Copy
Ask AI
firectl create reinforcement-fine-tuning-job [flags]
Examples
Copy
Ask AI
firectl create reinforcement-fine-tuning-job \
--base-model llama-v3-8b-instruct \
--dataset sample-dataset \
--epochs 5 \
--output-model name-of-the-trained-model
--evaluator accounts/my-account/evaluators/abc123
Flags
Copy
Ask AI
--base-model string The base model for the reinforcement fine-tuning job. Only one of base-model or warm-start-from should be specified.
--dataset string The dataset for the reinforcement fine-tuning job. (Required)
--output-model string The output model for the reinforcement fine-tuning job.
--job-id string The ID of the reinforcement fine-tuning job. If not set, it will be autogenerated.
--warm-start-from string The model to warm start from. If set, base-model must not be set.
--evaluator string The evaluator resource name to use for the reinforcement fine-tuning job. (Required)
--mcp-server string The MCP server resource name to use for the reinforcement fine-tuning job. (Optional)
--epochs int32 The number of epochs for the reinforcement fine-tuning job. (default 5)
--learning-rate float32 The learning rate for the reinforcement fine-tuning job. (default 0.0001)
--max-context-length int32 Maximum token length for sequences within each training batch. Shorter sequences are concatenated; longer sequences are truncated. (default 8192)
--batch-size int32 The maximum number of tokens packed into each training batch in the reinforcement fine-tuning. (default 32768)
--gradient-accumulation-steps int32 The number of gradient accumulation steps for the reinforcement fine-tuning job. (default 1)
--learning-rate-warmup-steps int32 The number of learning rate warmup steps for the reinforcement fine-tuning job.
--lora-rank int32 The rank of the LoRA layers for the reinforcement fine-tuning job.
(default 8)
--wandb-api-key string [WANDB_API_KEY] WandB API Key. (Required if any WandB flag is set)
--wandb-project string [WANDB_PROJECT] WandB Project. (Required if any WandB flag is set)
--wandb-entity string [WANDB_ENTITY] WandB Entity. (Required if any WandB flag is set)
--wandb Enable WandB
--temperature float32 The randomness of the model's word or token selection during text generation. (default 1)
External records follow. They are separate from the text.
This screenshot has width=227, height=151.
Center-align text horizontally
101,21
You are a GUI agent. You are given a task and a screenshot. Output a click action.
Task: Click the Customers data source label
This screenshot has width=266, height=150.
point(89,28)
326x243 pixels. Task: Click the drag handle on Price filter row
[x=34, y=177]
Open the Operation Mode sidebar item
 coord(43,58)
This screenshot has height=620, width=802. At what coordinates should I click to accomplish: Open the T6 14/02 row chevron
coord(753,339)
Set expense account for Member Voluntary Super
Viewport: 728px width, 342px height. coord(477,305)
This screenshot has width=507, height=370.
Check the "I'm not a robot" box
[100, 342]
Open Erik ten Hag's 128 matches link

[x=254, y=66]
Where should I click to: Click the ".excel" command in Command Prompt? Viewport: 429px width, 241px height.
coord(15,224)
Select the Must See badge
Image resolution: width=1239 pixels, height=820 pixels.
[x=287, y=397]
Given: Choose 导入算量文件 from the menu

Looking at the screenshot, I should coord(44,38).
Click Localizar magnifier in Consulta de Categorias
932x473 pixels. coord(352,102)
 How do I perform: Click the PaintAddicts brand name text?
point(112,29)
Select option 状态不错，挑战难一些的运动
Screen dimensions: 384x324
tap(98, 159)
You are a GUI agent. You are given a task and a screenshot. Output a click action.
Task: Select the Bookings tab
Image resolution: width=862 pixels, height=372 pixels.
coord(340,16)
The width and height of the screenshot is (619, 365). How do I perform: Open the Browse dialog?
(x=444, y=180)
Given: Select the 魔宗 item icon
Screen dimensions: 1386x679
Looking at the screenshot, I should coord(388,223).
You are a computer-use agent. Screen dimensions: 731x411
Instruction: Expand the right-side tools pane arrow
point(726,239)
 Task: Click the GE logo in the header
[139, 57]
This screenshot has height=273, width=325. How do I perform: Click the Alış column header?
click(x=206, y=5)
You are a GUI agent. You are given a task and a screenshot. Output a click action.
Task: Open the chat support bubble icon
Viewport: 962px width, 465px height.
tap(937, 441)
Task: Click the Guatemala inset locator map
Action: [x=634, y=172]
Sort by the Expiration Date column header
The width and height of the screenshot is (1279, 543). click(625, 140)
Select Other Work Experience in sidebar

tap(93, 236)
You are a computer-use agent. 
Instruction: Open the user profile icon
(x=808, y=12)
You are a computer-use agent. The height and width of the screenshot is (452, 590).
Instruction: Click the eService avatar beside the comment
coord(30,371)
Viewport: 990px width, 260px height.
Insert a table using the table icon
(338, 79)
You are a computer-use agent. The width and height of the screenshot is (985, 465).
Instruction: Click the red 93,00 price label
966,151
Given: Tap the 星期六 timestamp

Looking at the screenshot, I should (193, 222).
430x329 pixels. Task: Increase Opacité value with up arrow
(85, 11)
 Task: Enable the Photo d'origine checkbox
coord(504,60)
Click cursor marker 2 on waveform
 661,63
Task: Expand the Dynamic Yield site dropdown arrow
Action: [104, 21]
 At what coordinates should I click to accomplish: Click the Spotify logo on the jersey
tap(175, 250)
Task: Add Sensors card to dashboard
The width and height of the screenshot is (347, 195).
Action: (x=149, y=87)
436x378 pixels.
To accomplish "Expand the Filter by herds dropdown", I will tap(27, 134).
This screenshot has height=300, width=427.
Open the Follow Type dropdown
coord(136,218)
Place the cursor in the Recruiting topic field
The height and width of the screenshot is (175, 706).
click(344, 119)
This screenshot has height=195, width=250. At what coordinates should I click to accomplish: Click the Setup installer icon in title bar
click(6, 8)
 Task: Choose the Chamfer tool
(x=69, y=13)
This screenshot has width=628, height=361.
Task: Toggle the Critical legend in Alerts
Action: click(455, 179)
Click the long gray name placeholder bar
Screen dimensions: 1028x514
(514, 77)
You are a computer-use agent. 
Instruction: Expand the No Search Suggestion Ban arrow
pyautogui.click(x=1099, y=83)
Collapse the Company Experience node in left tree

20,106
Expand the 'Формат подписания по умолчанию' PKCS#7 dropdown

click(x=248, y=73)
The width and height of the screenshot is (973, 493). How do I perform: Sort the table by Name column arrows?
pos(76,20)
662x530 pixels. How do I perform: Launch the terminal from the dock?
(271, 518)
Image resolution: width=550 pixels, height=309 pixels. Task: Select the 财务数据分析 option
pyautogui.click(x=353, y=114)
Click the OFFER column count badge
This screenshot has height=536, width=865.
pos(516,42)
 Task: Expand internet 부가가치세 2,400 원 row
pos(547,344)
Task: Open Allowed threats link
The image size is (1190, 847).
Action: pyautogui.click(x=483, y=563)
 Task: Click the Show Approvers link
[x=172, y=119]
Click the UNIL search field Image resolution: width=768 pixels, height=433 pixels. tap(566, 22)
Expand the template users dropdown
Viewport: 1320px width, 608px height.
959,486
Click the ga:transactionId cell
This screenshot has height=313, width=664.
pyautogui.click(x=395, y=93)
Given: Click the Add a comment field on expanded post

--top-p float32 Top-p sampling, selecting the smallest set of candidate words whose cumulative probability exceeds the top-p. (default 1)
--response-candidates-count int32 The number of response candidates to generate per input. (default 4)
--max-output-tokens int32 The maximum number of tokens to generate in the response. If 0, the model's default will be used.
--top-k int32 Top-k sampling parameter, limits the token selection to the top k tokens.
--extra-body string Additional parameters for the inference request as a JSON string. For example: '{"stop": ["\n"]}'
--quiet If set, only errors will be printed.
--eval-auto-carveout If set, the evaluation dataset will be auto-carved.
-h, --help help for reinforcement-fine-tuning-job
Global flags
Copy
Ask AI
-a, --account-id string The Fireworks account ID. If not specified, reads account_id from ~/.fireworks/auth.ini.
--api-key string An API key used to authenticate with Fireworks.
--dry-run Print the request proto without running it.
-o, --output Output Set the output format to "text", "json", or "flag". (default text)
-p, --profile string fireworks auth and settings profile to use.